Speaking from the Ploughing Championships in Wexford today (Tues), IFA President John Bryan said the full impact of the wettest summer on record and spiralling feed costs will add €400m to bills on farms this winter. “The price/cost squeeze will inevitably have a very negative effect on farm incomes this year, and farmers will need a major national effort to assist them recover and get back on track.”


A detailed survey by Teagasc shows half of farmers are short 20% of their winter feed requirements and this, coupled with significantly poorer silage and escalating feed costs, will lead to a major cashflow crisis on farms.   This will mean additional costs in excess of €250m for farmers this winter. This comes on top of price hikes for feed that will add €150m to the cost of keeping livestock through the end of this year and early 2013.

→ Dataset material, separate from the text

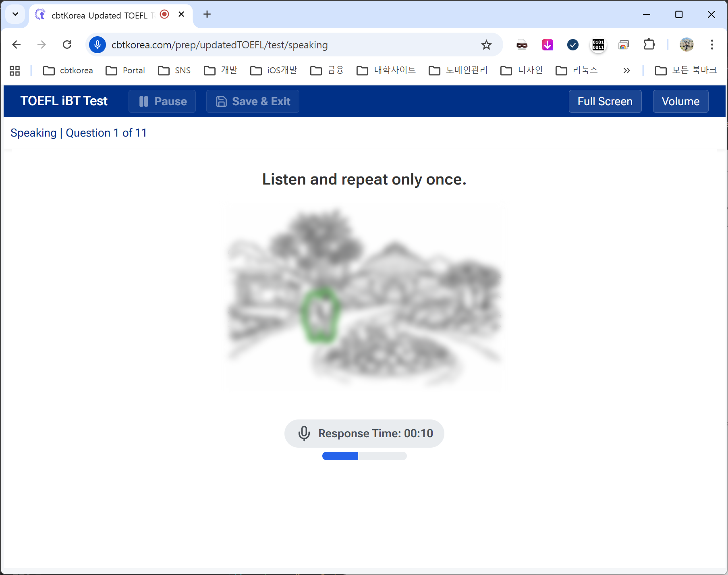The image size is (728, 575).
Task: Click the Save & Exit button
Action: click(253, 101)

The IFA President said the Government can provide some certainty to farmers by ensuring all farm schemes are maintained in the forthcoming Budget, and all payments are made on time and in full. “In particular, I am expecting Minister Coveney to deliver a meaningful AEOS scheme to assist those low-income farmers worst affected by the closure of REPS and weather conditions this year.”

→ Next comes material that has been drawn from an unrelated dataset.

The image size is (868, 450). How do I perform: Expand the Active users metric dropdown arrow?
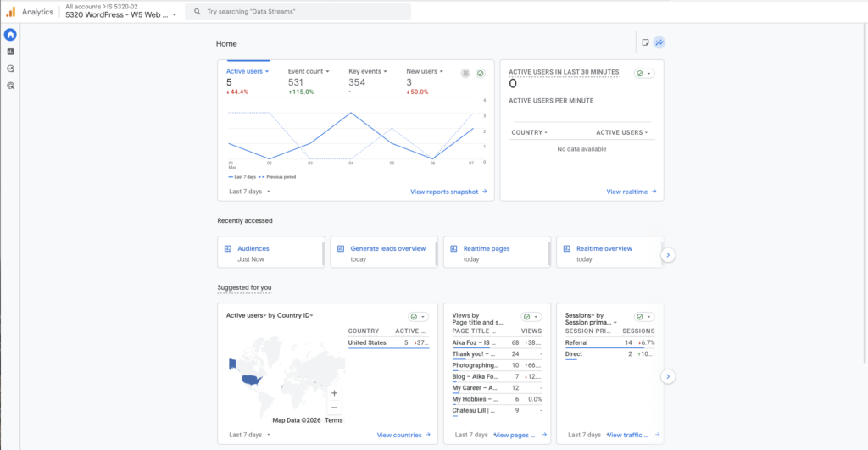tap(267, 72)
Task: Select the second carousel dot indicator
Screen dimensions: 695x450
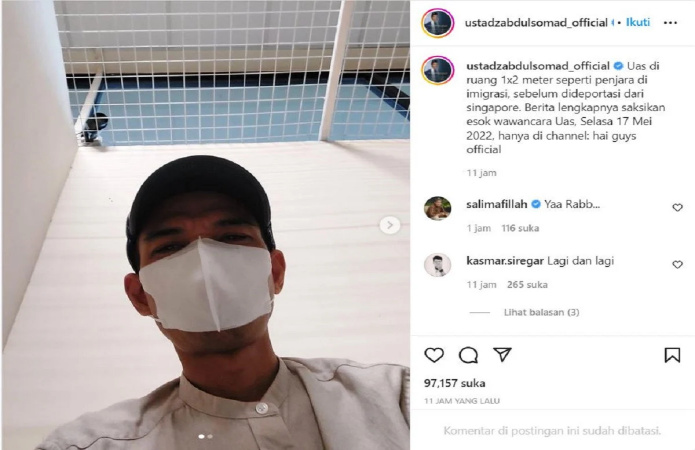Action: tap(210, 436)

John Bryan said he is meeting the chief executives of all the banks to highlight the grave situation facing many farmers, and to seek their full support to provide the extra cashflow that will be needed on farms in the coming months. “My advice to farmers is to seek an early meeting with your bank manager and get a cashflow plan in place to help get you over the winter. Early communication with customers under pressure is essential to alleviate problems that could build up. Farmers should also seek advice and help from the Teagasc advisory service.”


The IFA President is encouraging neighbours to keep in touch with each other and help out in the coming months. IFA has established project teams in every county to assist those farmers worst impacted by the current situation.


“There is intense pressure on sectors such as liquid milk, beef finishing, pigs, poultry as the price of feed soars. They are facing into a winter where the full brunt of escalating costs and disastrous weather will hit home.  As the dominant player in the food supply chain, the responsibility is on the supermarkets to recognise the difficulties higher costs are imposing on farmers and act now to ensure that costs of production are covered and a margin for the farmer to live on.”